Somatic and Germline Mutation of Forensic DNA Markers

Affiliations
  • PMID: 26256306
Review

Somatic and Germline Mutation of Forensic DNA Markers

C H Yang et al. Forensic Sci Rev. 2001 Jul.

Abstract

Somatic and germline mutations of forensic DNA markers DQA1, PM, STR, minisatellite DNA, and mtDNA are reviewed in this paper. DQA1 and PM are stable point substitution polymorphic loci in nuclear DNA (nucDNA); thus, somatic and germline mutations are rarely reported. STR loci somatic mutations are not found in normal cells but are very unstable in cancer cells. Germline mutations are detected in STR loci with a mutation rate of approximately 0.1%. Germline mutations of STR loci are nucleotide sequence, sex, and age dependent. Among the 13 CODIS core, TH01, TPOX, D16S539, and D3S1358 are more stable than others. Both somatic and germline mutations are found in minisatellite loci. Somatic mutations at mtDNA central region (CR) are detected in different tissues within the same individual, and the mutation rates are high in several cancer tissues. The intergenerational mutation rate of mtDNA CR is estimated to be 1/400 to 1/1200 per generation by phylogenetic analysis. The intergenerational mutation rate estimated by the recently developed pedigree method is higher, 14/1221 (1/87). This rate does not include the hot spot and heteroplasmic mutation.

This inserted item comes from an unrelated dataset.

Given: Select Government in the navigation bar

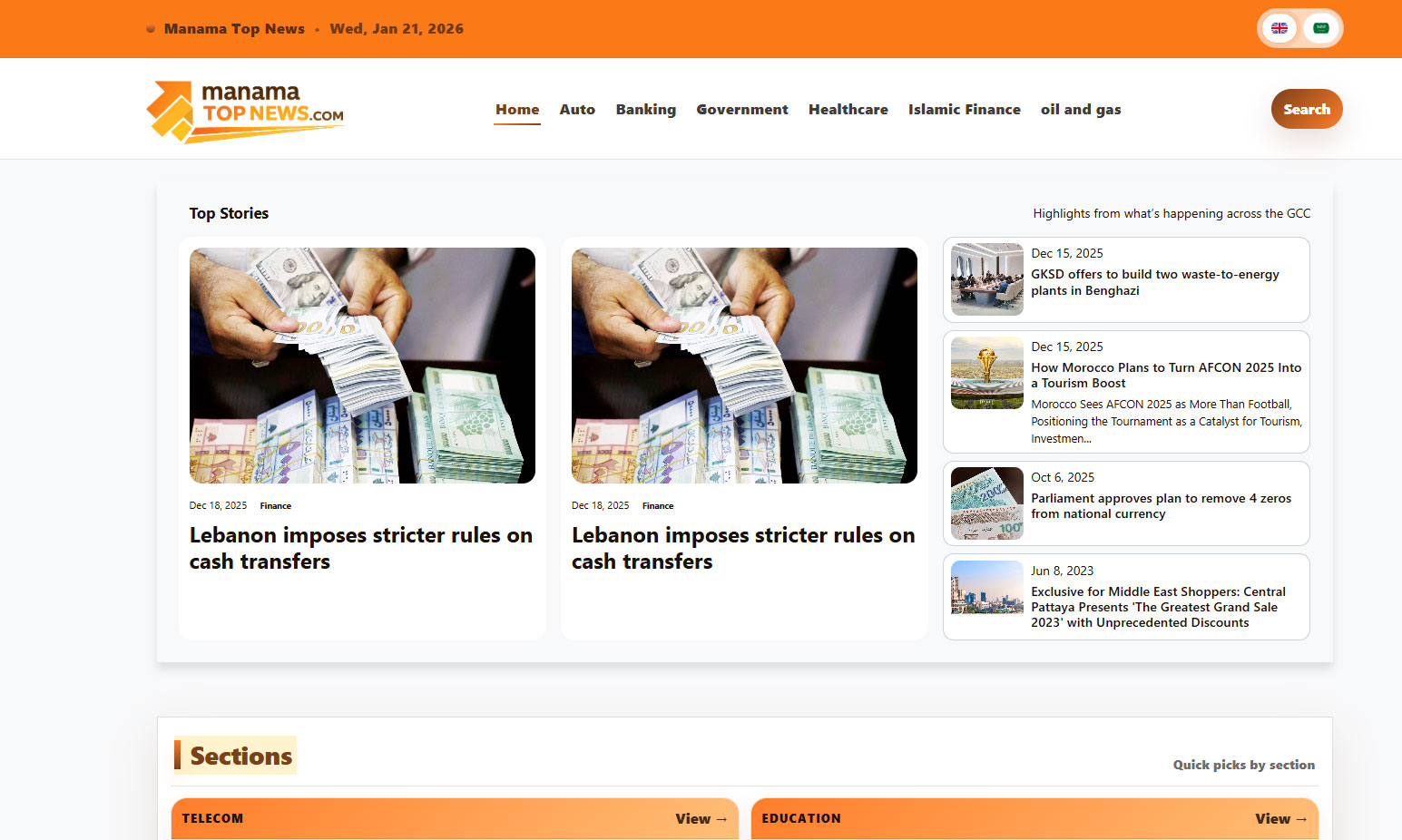Looking at the screenshot, I should click(741, 110).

If substitution, heteroplasmic, and poly-C tract mutation are included, the mutation rate of mtDNA CR is 33/1590 (1/49) per generation. Proposals and practices on the interpretation of test data that may be associated with mutation are also discussed.

Keywords: DQA1; Germline mutation; minisatellite DNA; mitochondrial DNA (mtDNA); polymarkers (PM); short tandem repeat (STR); somatic mutation; variable number tandem repeat (VNTR).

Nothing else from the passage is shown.